Energy spectra and coherent structures in forced two-dimensional and beta-plane turbulence

Abstract

Results from a wide range of direct numerical simulations of forced-dissipative, differentially rotating two-dimensional turbulence are presented, in order to delineate the broad dependence of flow type on forcing parameters. For most parameter values the energy spectra of simulations forced at low wavenumbers are markedly steeper than the classical k−3 enstrophy inertial-range prediction, and although k−3 spectra can be produced under certain circumstances, the regime is not robust, and the Kolmogorov constant is not universal unless a slight generalization is made in the phenomenology. Long-lived, coherent vortices form in many cases, accompanied by steep energy spectra and a higher than Gaussian vorticity kurtosis.
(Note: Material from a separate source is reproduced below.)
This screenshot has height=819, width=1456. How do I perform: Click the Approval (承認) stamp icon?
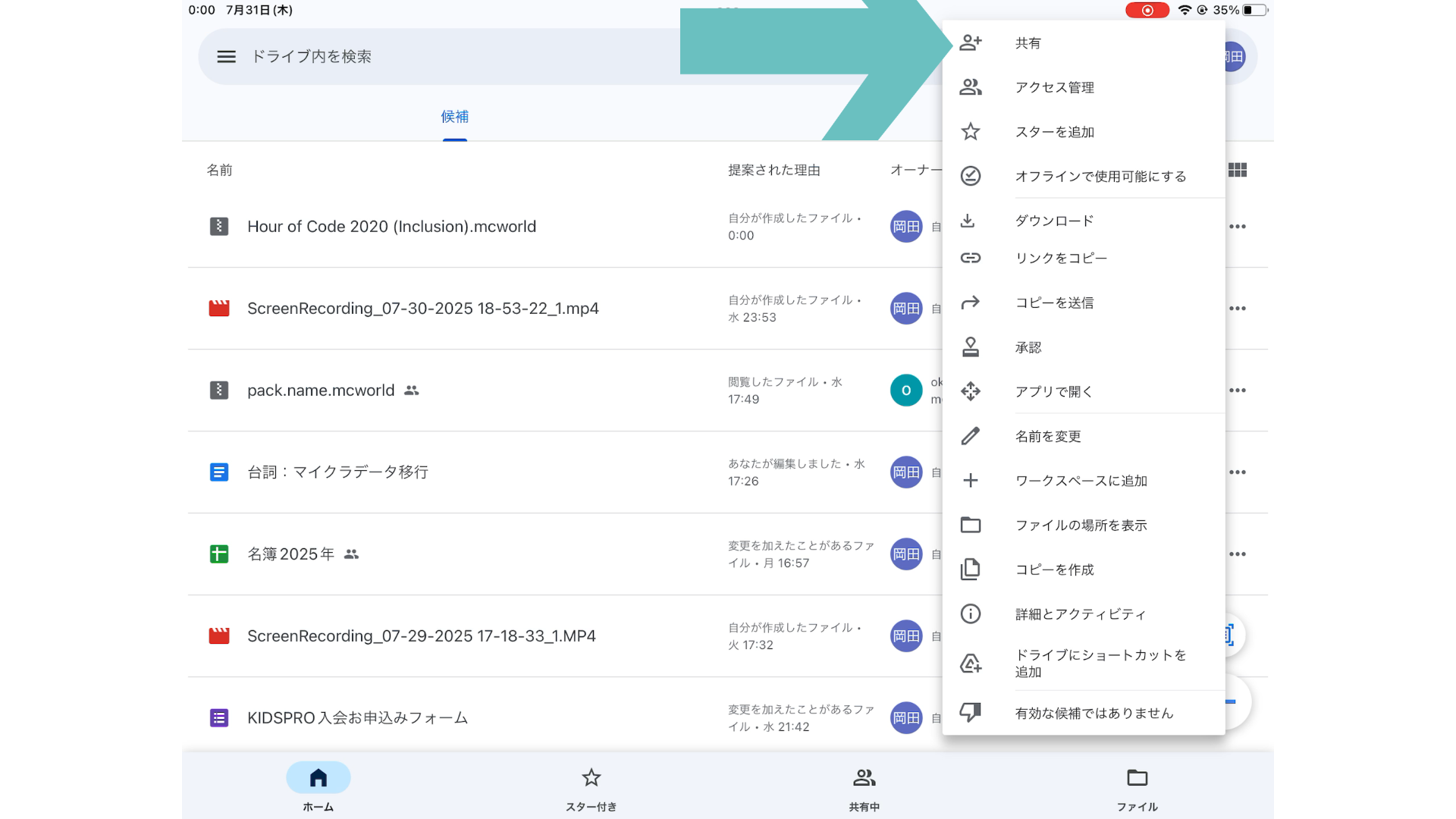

With the addition of differential rotation (the β-effect), a small number of fairly distinct flow regimes are observed. Coherent vortices weaken and finally disappear as the strength of the β-effect increases, concurrent with increased anisotropy and decreased kurtosis. Even in the absence of coherent vortices and with a Gaussian value of the kurtosis, the spectra remain relatively steep, although not usually as steep as for the non-rotating cases. If anisotropy is introduced at low wavenumbers, the anisotropy is transferred to all wavenumbers in the inertial range, where the dynamics are isotropic.For those simulations that are forced at relatively high wavenumbers, a well resolved and very robust k−5/3 energy inertial range is observed, and the Kolmogorov constant appears universal. The low-wavenumber extent of the reverse energy cascade is essentially limited by the β-effect, which produces an effective barrier in wavenumber space at which energy accumulates, and by frictional effects which must be introduced to achieve equilibrium. Anisotropy introduced at large scales remains largely confined to the low wavenumbers, rather than being cascaded to small scales. When there is forcing at both large and small scales (which is of relevance to the Earth's atmosphere), energy and enstrophy inertial ranges coexist, with an upscale energy transfer and downscale enstrophy transfer in the same wavenumber interval, without the need for any dissipation mechanism between forcing scales.